━━ RECORDS FOR THE EXERCISE

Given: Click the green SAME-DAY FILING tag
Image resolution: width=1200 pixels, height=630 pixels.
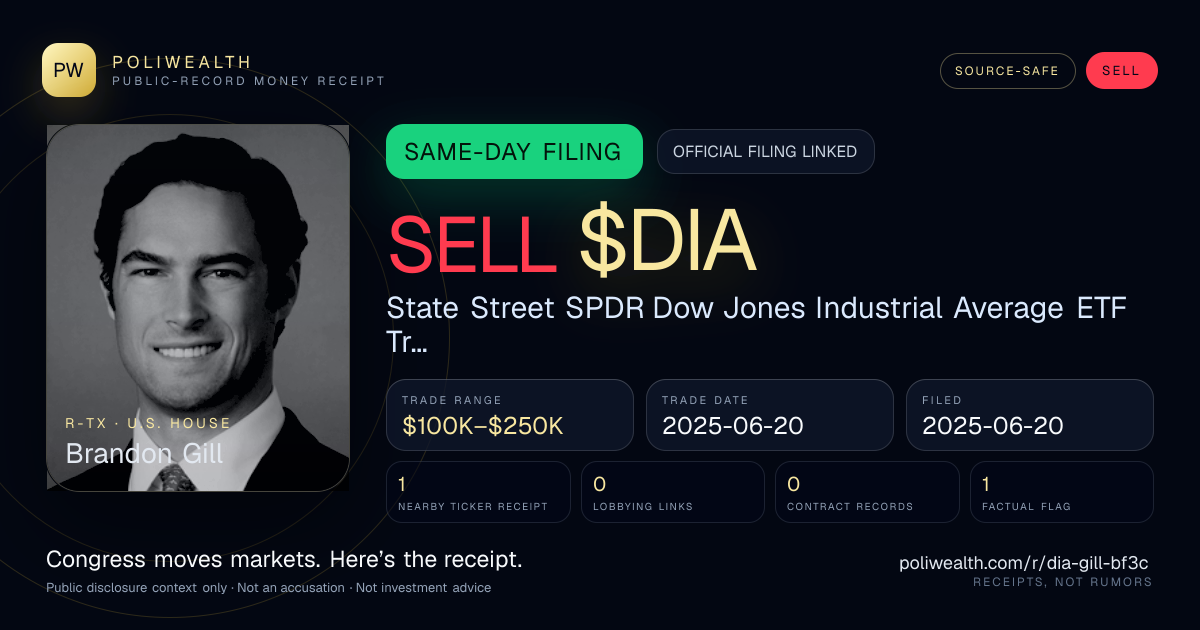Looking at the screenshot, I should point(514,152).
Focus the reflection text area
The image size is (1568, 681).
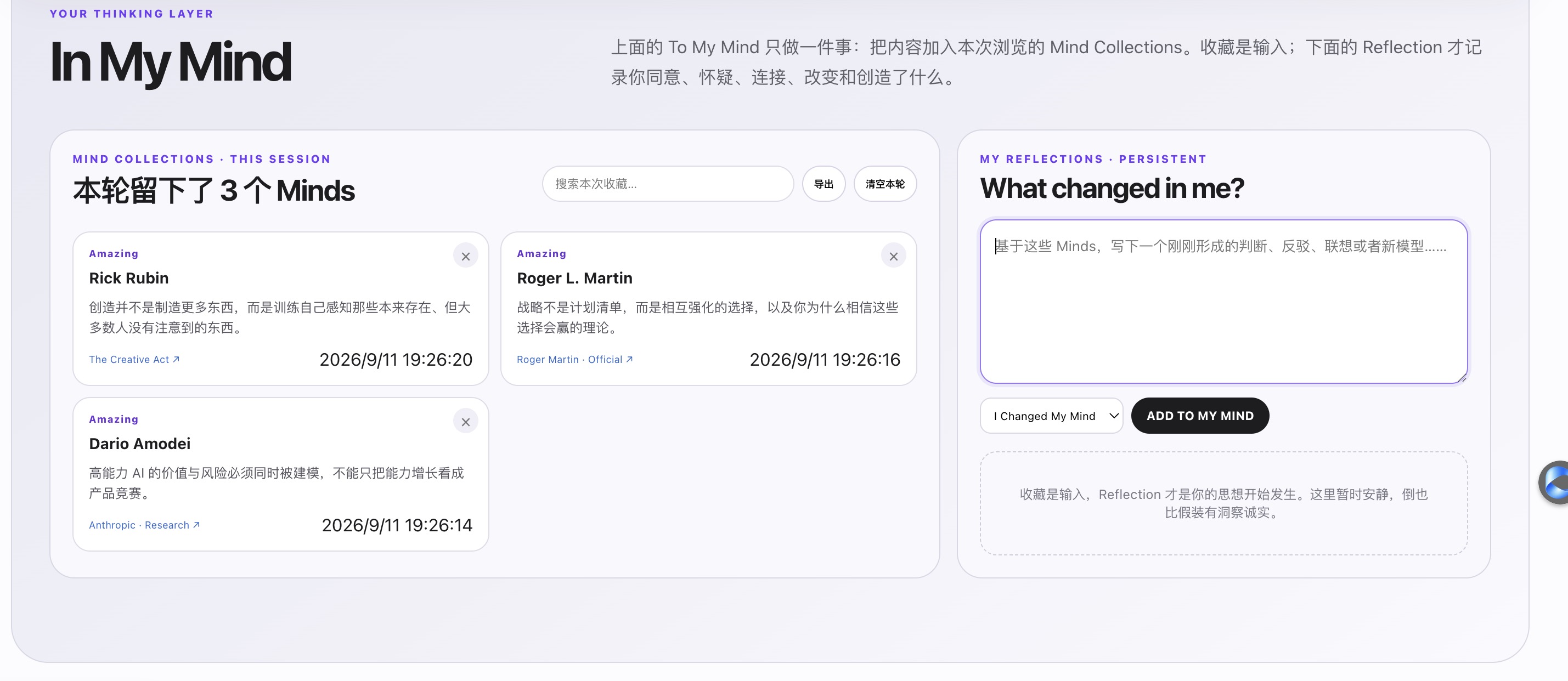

━━━━

- **EXERCISE AIM**: Retype all records exactly as shown above, images excluded.

- **RESPONSE AREA**:
Given: Click the green SAME-DAY FILING tag
Image resolution: width=1200 pixels, height=630 pixels.
Looking at the screenshot, I should point(514,152).
Focus the reflection text area
The image size is (1568, 681).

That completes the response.